**Passage for review**.
• • • • • • •

Kiwifruit's DNA sequence has many genetic similarities between its 39,040 genes and other plant species, including potatoes and tomatoes, say scientists.
The study also has unveiled two major evolutionary events that occurred millions of years ago in the kiwifruit genome.
Zhangjun Fei, a scientist from the Boyce Thompson Institute at Cornell University, said that the kiwifruit is an economically and nutritionally important fruit crop.
He said that the fruit has long been called 'the king of fruits' because of its remarkably high vitamin C content and balanced nutritional composition of minerals, dietary fiber and other health-benefits.
One of the most remarkable findings of the study was uncovered when scientists observed a high percentage of similarities within the kiwifruit DNA.
The data revealed two unusual mishaps that occurred in the process of cell division about 27 and 80 million years ago, when an extensive expansion of genes arose from an entire extra copy of the genome, followed by extensive gene loss.
Fei said that the kiwifruit genome has undergone two recent whole-genome duplication events.
When genes are duplicated, the extra genes can mutate to perform entirely new functions that were not previously present in the organism. This process, called neofunctionalization, can occur with no adverse effects in plants and, in the case of kiwifruit, was quite beneficial.
Fei said that the duplication contributed to adding additional members of gene families that are involved in regulating important kiwifruit characteristics, like fruit vitamin C, flavonoid and carotenoid metabolism.
The study has been published in Nature Communications.

• • • • • • •

**Record extracts**.

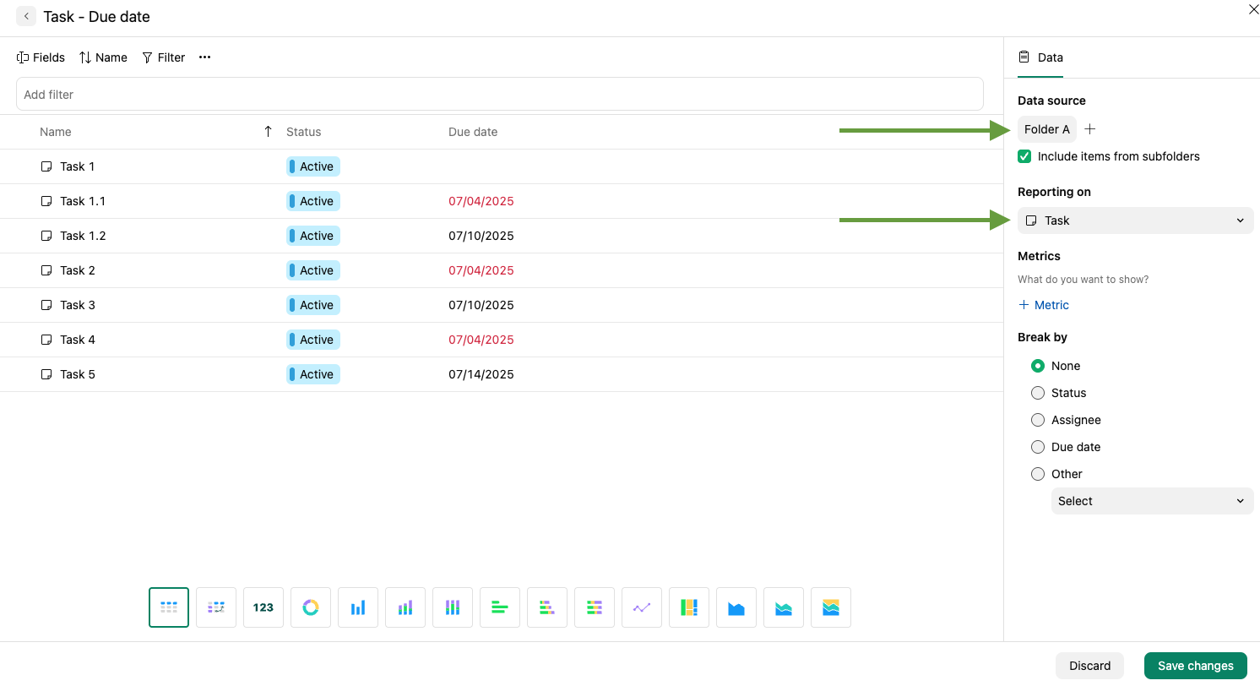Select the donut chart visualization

• • • • • • •

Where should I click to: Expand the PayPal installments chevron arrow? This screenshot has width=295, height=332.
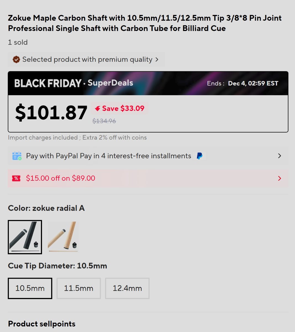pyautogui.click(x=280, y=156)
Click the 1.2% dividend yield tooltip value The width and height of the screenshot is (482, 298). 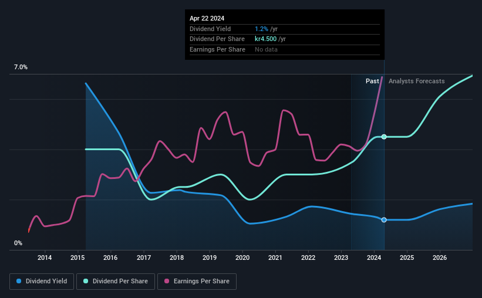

• • • • • • •

**Questions to answer**.
**a.** In the kiwifruit genome article, substitute "peppers" for "potatoes" and write out everything from "Kiwifruit's DNA sequence" down to "tomatoes, say scientists.".
**b.** Render this sentence from the kiwifruit genome article in Spanish: "Fei said that the kiwifruit genome has undergone two recent whole-genome duplication events."
**c.** Using the kiwifruit genome article, answer these questions:
(i) How many genes does the kiwifruit DNA sequence have?
(ii) At which institute is Zhangjun Fei a scientist?
(iii) Where has the study been published?

**Outputs for the tasks**.
**a.**
Kiwifruit's DNA sequence has many genetic similarities between its 39,040 genes and other plant species, including peppers and tomatoes, say scientists.

**b.** Fei dijo que el genoma del kiwi ha experimentado dos eventos recientes de duplicación del genoma completo.

**c.**
(i) 39,040
(ii) The Boyce Thompson Institute at Cornell University
(iii) Nature Communications